Claude : "Le texte et la chanson aident à dédramatiser des angoisses."

Publié le

17 juin 2025

Inspiré par l’imaginaire et l’écriture des auteur(e)s Fernando Pessoa ou Virginie Despentes, Claude s’inscrit dans la verve des artistes aux textes porteurs et ancrés dans l’époque. Dans son premier album IN EXTREMIS, pensé avec Alexis Delong, il y raconte des situations non résolues, mêlées d’intime, d’angoisses ou de questionnements, et plongées dans une rythmique dansante et percutante. Après sa prestation sur la scène de We Love Green, l’artiste s’est confié sur ce moment intense, la construction 2.0 de sa culture musicale et les projets artistiques qui l’inspirent.

Claude ©Léa Costa

Comment avez-vous ressenti le public sur la scène de We Love Green ?

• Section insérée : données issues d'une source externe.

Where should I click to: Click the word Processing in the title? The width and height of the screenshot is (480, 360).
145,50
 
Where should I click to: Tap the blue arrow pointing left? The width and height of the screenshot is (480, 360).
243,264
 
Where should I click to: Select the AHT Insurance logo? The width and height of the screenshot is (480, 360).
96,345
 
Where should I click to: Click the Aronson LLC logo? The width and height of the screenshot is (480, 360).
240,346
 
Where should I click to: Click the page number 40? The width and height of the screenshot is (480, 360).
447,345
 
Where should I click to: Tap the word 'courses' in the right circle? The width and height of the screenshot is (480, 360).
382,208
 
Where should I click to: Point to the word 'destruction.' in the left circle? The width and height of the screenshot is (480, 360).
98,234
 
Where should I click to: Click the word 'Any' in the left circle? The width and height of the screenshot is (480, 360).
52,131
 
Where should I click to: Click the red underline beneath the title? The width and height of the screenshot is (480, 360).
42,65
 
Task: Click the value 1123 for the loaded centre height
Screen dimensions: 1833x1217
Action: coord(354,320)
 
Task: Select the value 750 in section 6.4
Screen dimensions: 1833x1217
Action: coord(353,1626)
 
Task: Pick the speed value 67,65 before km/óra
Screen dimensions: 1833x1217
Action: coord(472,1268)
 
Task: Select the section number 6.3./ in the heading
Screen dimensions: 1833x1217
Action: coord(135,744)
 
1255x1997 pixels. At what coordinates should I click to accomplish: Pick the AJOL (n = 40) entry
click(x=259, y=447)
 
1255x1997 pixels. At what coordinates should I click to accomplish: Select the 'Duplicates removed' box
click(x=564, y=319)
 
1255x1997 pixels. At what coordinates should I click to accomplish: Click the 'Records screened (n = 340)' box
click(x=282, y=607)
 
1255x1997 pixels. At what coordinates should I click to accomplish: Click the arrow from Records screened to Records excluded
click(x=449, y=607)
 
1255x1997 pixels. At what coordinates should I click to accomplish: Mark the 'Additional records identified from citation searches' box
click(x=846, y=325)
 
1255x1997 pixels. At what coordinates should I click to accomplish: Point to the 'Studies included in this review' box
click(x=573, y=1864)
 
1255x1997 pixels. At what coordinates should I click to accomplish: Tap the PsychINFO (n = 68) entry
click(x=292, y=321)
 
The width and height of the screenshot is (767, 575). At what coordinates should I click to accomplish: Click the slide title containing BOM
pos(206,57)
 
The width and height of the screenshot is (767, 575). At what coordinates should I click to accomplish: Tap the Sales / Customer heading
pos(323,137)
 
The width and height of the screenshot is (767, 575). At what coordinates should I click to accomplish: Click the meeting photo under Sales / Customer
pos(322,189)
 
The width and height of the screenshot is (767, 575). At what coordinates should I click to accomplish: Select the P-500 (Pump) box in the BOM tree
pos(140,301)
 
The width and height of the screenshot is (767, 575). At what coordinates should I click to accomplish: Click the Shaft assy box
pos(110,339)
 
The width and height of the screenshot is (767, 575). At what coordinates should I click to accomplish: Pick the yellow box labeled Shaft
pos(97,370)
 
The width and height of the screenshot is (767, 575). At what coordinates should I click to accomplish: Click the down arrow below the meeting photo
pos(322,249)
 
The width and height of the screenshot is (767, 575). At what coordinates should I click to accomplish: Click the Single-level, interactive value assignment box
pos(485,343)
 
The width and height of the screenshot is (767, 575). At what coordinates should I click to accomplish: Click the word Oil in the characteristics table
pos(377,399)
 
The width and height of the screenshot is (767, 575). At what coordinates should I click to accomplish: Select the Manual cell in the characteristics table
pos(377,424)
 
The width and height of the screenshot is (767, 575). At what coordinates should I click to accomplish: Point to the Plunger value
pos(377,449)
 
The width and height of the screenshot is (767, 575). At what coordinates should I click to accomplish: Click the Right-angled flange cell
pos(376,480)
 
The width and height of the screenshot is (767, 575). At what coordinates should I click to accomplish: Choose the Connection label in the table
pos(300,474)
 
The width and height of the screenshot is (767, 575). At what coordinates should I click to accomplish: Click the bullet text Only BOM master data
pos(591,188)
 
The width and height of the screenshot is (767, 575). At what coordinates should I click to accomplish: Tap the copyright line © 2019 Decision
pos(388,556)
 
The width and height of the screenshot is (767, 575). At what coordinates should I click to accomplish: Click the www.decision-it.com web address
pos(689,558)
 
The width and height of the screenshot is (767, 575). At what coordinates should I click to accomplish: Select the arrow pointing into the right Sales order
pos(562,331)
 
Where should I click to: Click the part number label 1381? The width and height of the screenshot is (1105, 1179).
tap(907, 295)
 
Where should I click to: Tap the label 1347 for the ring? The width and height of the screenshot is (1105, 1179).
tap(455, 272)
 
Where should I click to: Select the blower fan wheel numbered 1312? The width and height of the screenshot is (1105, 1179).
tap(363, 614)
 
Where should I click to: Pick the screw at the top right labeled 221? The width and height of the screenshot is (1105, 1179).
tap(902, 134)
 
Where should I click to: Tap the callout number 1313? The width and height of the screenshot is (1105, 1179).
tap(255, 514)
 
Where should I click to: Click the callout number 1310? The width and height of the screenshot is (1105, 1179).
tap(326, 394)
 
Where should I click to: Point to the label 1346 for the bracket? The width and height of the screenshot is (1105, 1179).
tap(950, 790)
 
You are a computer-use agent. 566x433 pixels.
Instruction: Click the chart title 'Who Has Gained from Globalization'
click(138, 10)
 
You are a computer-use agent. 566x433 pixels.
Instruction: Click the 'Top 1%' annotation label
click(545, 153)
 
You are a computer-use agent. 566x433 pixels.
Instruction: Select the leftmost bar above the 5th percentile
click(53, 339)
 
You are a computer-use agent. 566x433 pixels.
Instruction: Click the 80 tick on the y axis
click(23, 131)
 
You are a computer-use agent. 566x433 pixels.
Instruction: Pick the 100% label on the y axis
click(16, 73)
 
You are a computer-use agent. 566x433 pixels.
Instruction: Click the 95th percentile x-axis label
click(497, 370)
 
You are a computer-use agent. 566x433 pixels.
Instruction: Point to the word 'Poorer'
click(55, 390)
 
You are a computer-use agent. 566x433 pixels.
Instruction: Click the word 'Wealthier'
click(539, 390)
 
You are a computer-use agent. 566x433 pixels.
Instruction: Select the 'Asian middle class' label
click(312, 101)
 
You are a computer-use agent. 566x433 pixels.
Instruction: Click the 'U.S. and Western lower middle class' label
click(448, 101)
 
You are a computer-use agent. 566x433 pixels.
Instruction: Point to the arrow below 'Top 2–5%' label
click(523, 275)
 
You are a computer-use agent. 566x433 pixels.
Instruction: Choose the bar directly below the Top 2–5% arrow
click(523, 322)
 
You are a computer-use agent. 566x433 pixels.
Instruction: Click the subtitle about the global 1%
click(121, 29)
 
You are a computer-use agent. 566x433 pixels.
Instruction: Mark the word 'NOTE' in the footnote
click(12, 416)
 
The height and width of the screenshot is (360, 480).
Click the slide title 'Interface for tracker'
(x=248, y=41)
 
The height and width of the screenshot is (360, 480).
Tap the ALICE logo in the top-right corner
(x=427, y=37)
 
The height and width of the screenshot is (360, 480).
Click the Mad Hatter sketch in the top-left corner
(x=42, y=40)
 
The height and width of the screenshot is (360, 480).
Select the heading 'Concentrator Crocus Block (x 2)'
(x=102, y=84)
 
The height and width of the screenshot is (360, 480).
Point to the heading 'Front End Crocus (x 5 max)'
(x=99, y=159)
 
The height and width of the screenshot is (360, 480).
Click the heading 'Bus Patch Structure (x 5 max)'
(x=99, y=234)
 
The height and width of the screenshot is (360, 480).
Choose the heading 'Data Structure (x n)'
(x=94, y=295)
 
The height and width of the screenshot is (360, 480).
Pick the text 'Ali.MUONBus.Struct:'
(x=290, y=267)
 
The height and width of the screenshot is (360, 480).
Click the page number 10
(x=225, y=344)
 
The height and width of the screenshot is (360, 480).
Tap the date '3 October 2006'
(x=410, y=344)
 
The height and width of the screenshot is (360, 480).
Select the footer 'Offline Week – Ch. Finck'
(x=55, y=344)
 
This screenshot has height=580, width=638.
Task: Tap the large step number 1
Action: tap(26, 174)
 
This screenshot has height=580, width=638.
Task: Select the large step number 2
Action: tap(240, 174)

C’était cool ! [Rires] C’est le début de la saison des dates de l’été et je n’ai pas trop l’habitude des shows où les gens peuvent aller voir cinq concerts, donc avant qu’on monte sur scène, il y a une cinquantaine de personnes et quand on arrive, il y a, d’un coup, des gens à perte de vue ! Il faut vite se mettre dedans, c’est beaucoup de stress sur les premières minutes, puis comme les gens sont adorables et dynamiques, ça devient un plaisir.

Qu’est-ce que représente ce festival pour vous ?

J’étais choqué d’être programmé à We Love Green cette année, parce que, pour moi, c’est le max absolu du festival parisien. J’étais stressé mais très heureux d’être ici ! Leur programmation est formidable, rien qu’aujourd’hui, il y a FKA Twigs, Beach House, The Dare… J’ai trop hâte d’aller écouter tout le monde !

Vous performez avec votre premier album IN EXTREMIS. Avec ce titre, il y a cette idée du "tout dernier moment", et vous en parlez sur un post Instagram, qu’est-ce que ça évoque pour vous ?

"IN EXTREMIS" est un des titres de l’album éponyme et c’est vraiment le dernier moment avant la mort. Je trouvais intéressant de traduire l’image juste avant ce grand mystère. Tous les morceaux parlent de situations non résolues. Ils parlent de problèmes pendant trois minutes sans résolutions donc il y a une montée en tension. Je trouvais ça intéressant que chaque morceau traduise cet appel d’air de ce qui va arriver.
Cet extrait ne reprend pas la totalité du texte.